The wife continues turning and folding the spoon deep into the bowl. The blood is darkening with each slow pass.

'Mother, you know what happened with them. That is why you have not come sooner.'

'And you knew that when you married a man from the world above you would produce only monsters.' There lingers the trail of disappointment, the advice of a mother too readily rejected by insistent youth.

The shepherd's wife is wary. She hisses, 'What is your true reason for coming? Is it only to remind me that I refused the hand of immortality? You wanted me wed to a man with an unageing mask, whose soul is unguessable; a being who transforms with each daybreak. And I chose instead to lay out my own bed for a mortal whose face might change with the wind but who gives me unbending love.'

She sets down the spoon and moves round the table casting her tall shadow across her mother's face, trying to diminish the power, a force field, palpable in the miasma of blood and peat smoke. The old one is unshrinking, as resilient as a gale bent thorn-bush whose strength comes from the fight. She ignores her daughter's invective.

'I come now because a wise sitheach has told me of the waters of Ulhava which can bring beauty to the ugly and help the insane. The water filters through a high herb-filled pasture and falls fresh to a pool that lies to the east of here in a rocky bowl on Beinn an Faol. Each child must drink a cup every day for one full cycle of the moon. At the end of this time the shepherd will have the three most beautiful daughters in the land.' She tells no more, she is through the door and gone into the rain.

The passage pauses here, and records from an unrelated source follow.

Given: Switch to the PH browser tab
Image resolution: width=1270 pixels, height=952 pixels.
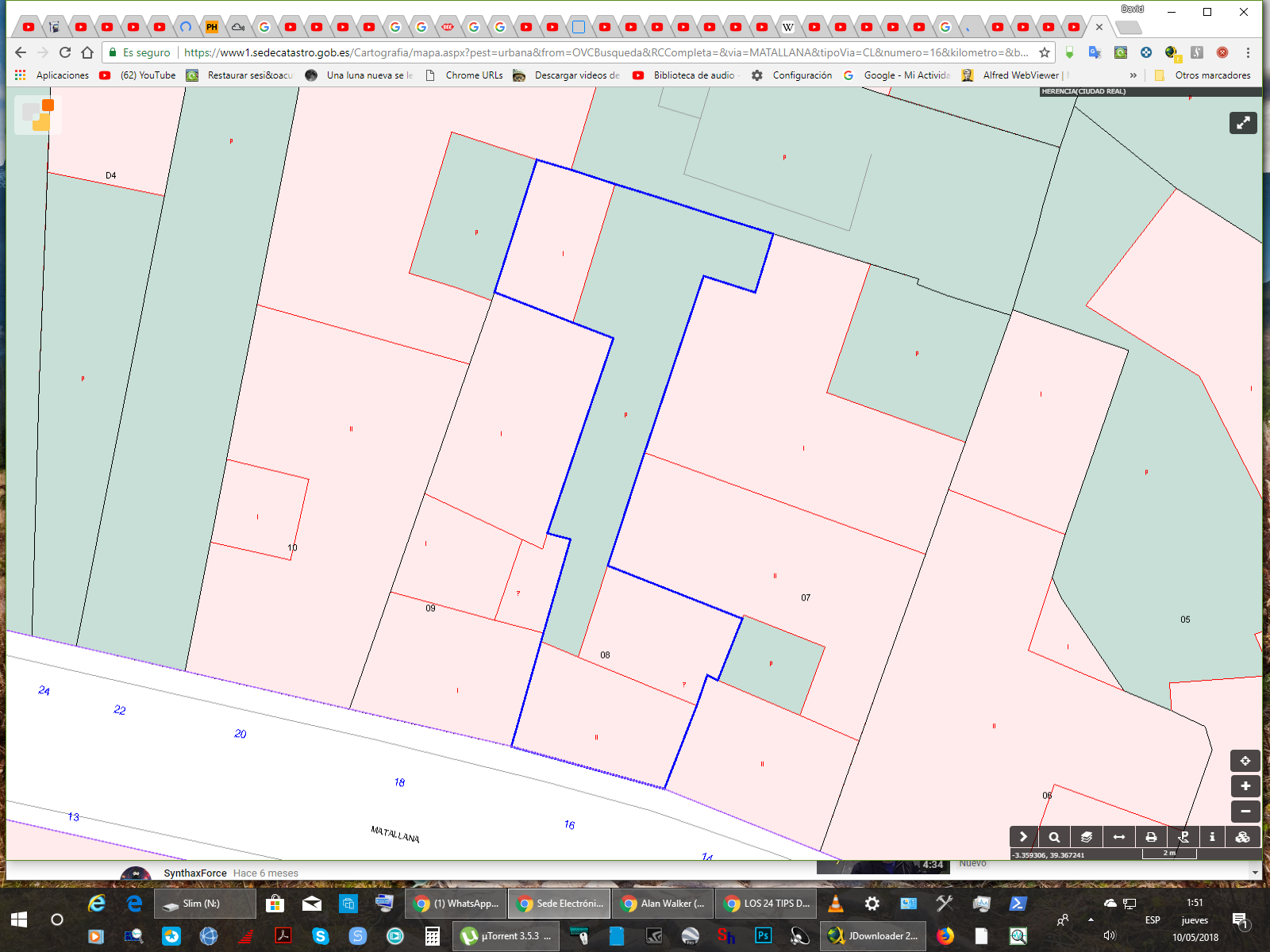Looking at the screenshot, I should (x=212, y=27).
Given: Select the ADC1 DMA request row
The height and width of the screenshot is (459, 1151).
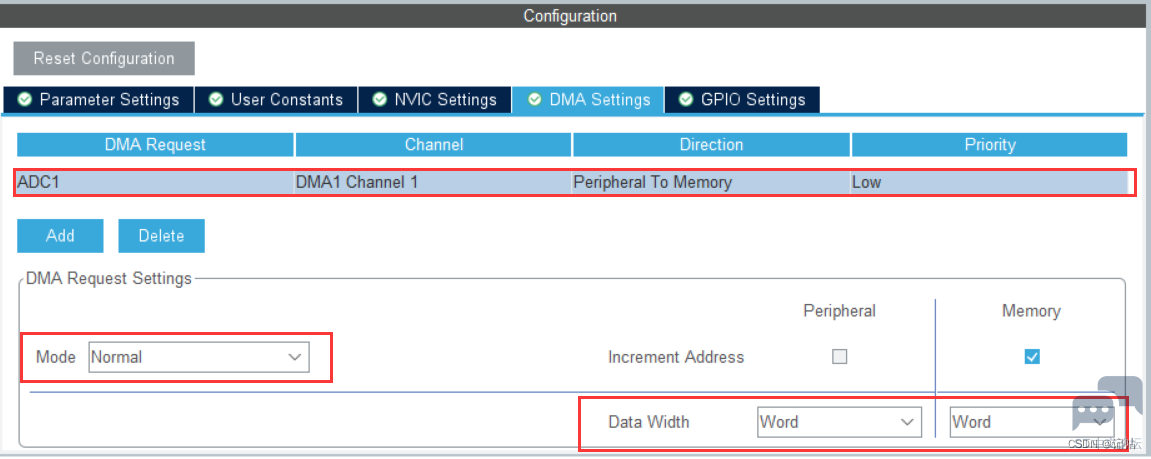Looking at the screenshot, I should 572,182.
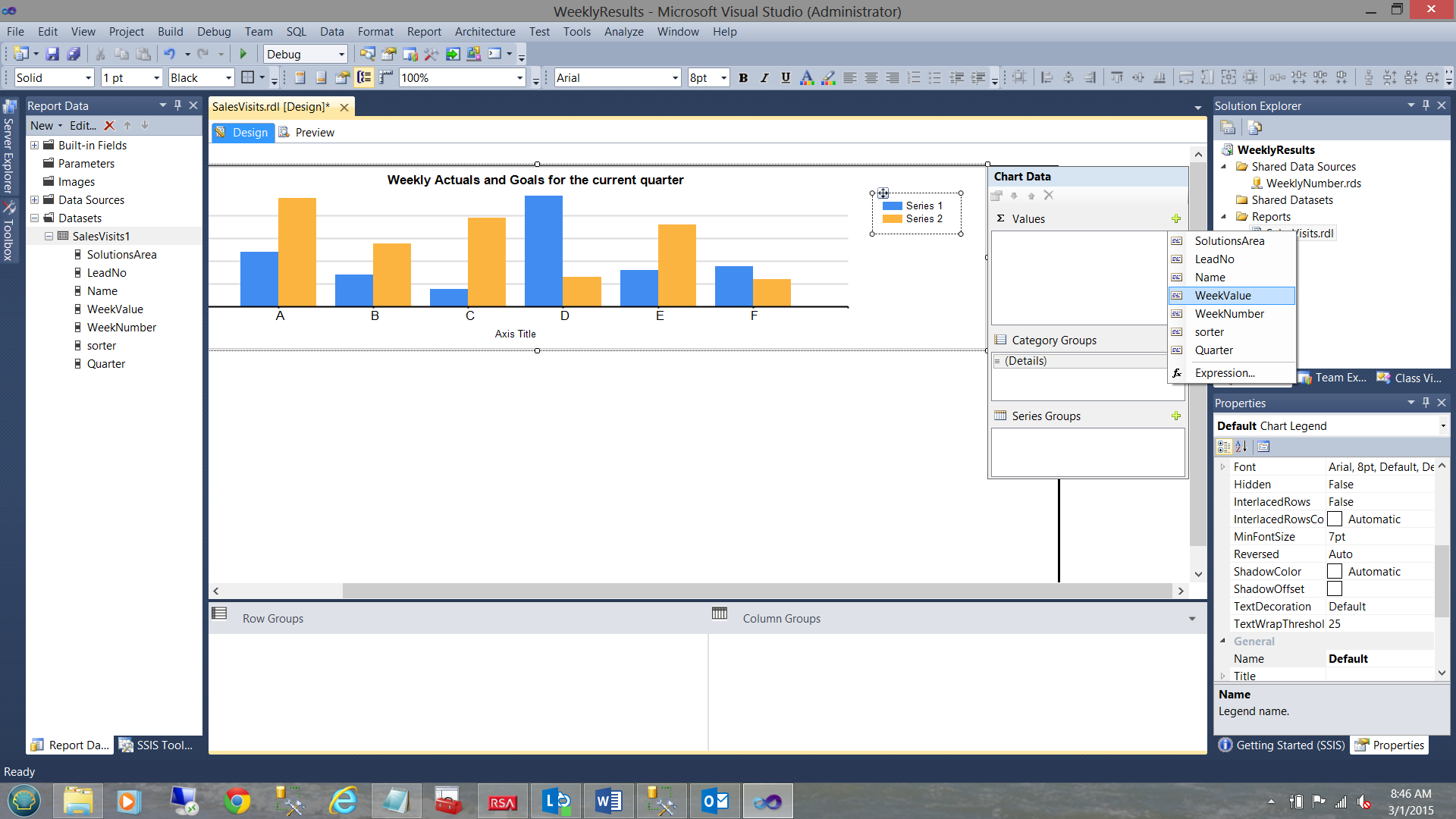This screenshot has height=819, width=1456.
Task: Select WeekValue from the field list
Action: 1222,296
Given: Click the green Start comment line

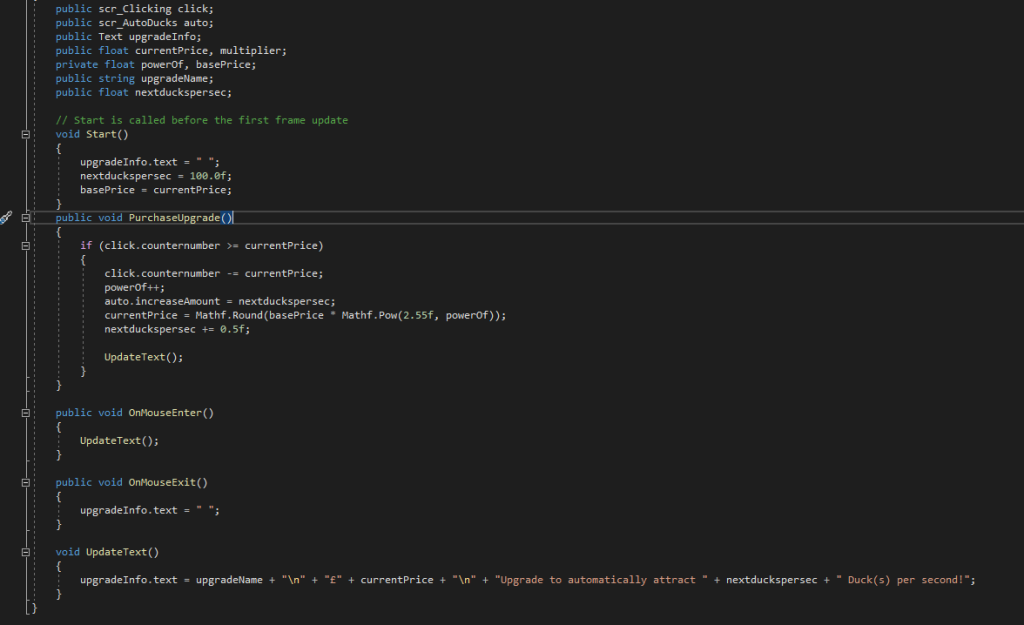Looking at the screenshot, I should coord(201,120).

When the shepherd returns his wife tells him of the pool and of its magic powers. He is reluctant at first. The place lies on a neighbouring estate and he must move stealthily, avoiding the watch of a hostile gamekeeper. What if he is caught? His wife laughs for she knows her husband can stalk the most skittish of stags to within a breath, working his way through heather gullies with the speed and agility of a stoat. So, off he goes the next day with two large goatskin carriers. That night he refills the barrel with water that is as thick and shimmering as quicksilver. Bidding the girls drink a cup each he locks them in as usual.

A full moon lights the surface of the water, now stilled in its vessel, with a cold steely light. The girls stand around the barrel and join hands. As they lean forward their reflections emerge from the staved sides, three heads conjoining. Each sees and knows herself and sees her sisters as she has always known them. They roll their heads, still with their crowns touching, first left then right. The reflections move right then left. The girls smile, nod and touch their lips to the meniscus. Each pushes her tongue forward to taste the magical tisane. The eldest tastes salt, the middle one tastes sour but the youngest tastes sweet. They sip a little and as the moon slips from their window they drift back to their sleeping palettes to await their morning porridge.

For twenty-seven days the girls look at each other and their father looks at each of them and they see no change. For twenty-seven days they have watched the moon and they know that tonight it will rise at the cleaved rocks at the head of the glen and its full body will draw slowly up the slopes of A Glas Bheinn where the ground will take on the rough silver-grey of a wolf's pelt.

The shepherd slides beneath the blankets next to his amaranthine wife and wraps her to him, cupping her firm breasts in his palms and gently stroking her nipples to the fullness of ripe figs. As the moon edges towards the centre of the window and paints the panes not with opalescence but with sickly yellow he feels the firmness in his hands collapse like an emptied bladder. As he turns her body to his, a flabby stomach falls onto his hardness and he looks into a face ravaged by the wind, with deep set, bag hidden eyes, broken veined cheeks, and cracked lips. His fingers that, a moment before, were wrapped in finest spun gold feel only rough hemp fibre. His beautiful maiden's feet have turned to ice. He grasps at a breath and howls as the ache in his balls recedes. His erection past, he withdraws his arms, sits up and howls again. The moon moves on, silent in its eternal trace. In the first-born seconds of the twenty-ninth day he hears the sound of singing and laughter from the byre. Now he howls a different note.